In summary, LIPA is definitively associated with lysosomal acid lipase deficiency. This has been repeatedly demonstrated in both the research and clinical diagnostic settings, and has been upheld over time. Classification approved by the ClinGen Lysosomal Diseases GCEP on April 28, 2023.

Addendum: The original MONDO ID used for this curation, MONDO:0010204, was obsoleted and was replaced by the current MONDO ID, MONDO:0800449, on July 2, 2025. No other details were changed.
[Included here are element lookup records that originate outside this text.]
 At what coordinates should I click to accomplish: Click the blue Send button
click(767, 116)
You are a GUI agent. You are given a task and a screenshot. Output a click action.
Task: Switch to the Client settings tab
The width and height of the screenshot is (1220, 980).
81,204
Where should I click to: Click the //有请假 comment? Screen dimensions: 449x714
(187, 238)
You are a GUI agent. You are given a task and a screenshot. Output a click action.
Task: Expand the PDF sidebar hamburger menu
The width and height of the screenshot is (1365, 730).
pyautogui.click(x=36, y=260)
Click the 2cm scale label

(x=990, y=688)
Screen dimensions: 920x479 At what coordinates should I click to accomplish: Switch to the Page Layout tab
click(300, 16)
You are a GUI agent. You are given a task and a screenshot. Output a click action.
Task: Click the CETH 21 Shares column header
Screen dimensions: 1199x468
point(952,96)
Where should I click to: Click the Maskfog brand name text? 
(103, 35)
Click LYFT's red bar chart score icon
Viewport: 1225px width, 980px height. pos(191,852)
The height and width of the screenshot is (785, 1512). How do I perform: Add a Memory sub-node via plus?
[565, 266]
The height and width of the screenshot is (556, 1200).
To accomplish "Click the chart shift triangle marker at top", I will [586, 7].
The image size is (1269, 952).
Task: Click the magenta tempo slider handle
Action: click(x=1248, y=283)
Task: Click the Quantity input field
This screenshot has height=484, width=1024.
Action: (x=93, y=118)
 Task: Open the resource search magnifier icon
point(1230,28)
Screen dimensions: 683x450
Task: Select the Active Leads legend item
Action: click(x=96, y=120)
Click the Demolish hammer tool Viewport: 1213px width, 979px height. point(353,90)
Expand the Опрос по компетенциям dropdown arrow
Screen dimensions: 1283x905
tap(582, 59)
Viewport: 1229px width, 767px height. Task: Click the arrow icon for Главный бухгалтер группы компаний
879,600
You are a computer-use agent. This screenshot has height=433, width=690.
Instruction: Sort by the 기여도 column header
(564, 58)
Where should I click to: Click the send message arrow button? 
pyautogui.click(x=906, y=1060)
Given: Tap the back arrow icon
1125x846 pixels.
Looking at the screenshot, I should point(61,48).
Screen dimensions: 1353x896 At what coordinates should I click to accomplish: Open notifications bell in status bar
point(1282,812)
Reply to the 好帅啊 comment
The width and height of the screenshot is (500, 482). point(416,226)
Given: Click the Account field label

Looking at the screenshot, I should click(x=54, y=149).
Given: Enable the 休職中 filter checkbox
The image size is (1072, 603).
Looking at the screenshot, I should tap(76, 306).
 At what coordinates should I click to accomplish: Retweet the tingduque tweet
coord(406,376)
Data provided by the ClinGen Prenatal GCEP from February 11, 2025 secondary analysis:

No changes to the original lumping and splitting decision. Prenatal presentation of Lysosomal Acid Lipase (LAL) deficiency, particularly Wolman disease, is primarily characterized by biochemical confirmation of deficient LAL activity in cultured amniotic or chorionic villus cells and significant lipid accumulation in fetal tissues such as hepatocytes, adrenal cells, and syncytiotrophoblasts. Ultrasound findings, only documented by Blitz et al. (2017, PMID: 28374935) and Ben-Haroush et al. (2003, PMID: 12666227), include hepatomegaly, fetal ascites, and adrenal calcifications, which are hallmark features of the disease. Genetic testing, although only once reported with prenatal presentation, can be conducted via CVS or amniocentesis to detect two pathogenic LIPA variants, particularly in high-risk populations. The evidence highlights that prenatal diagnosis relies on a combination of enzyme assays, genetic analysis, and imaging findings to confirm the condition.

Currently, there is no known association between Lysosomal acid lipase deficiency and pregnancy loss or infertility.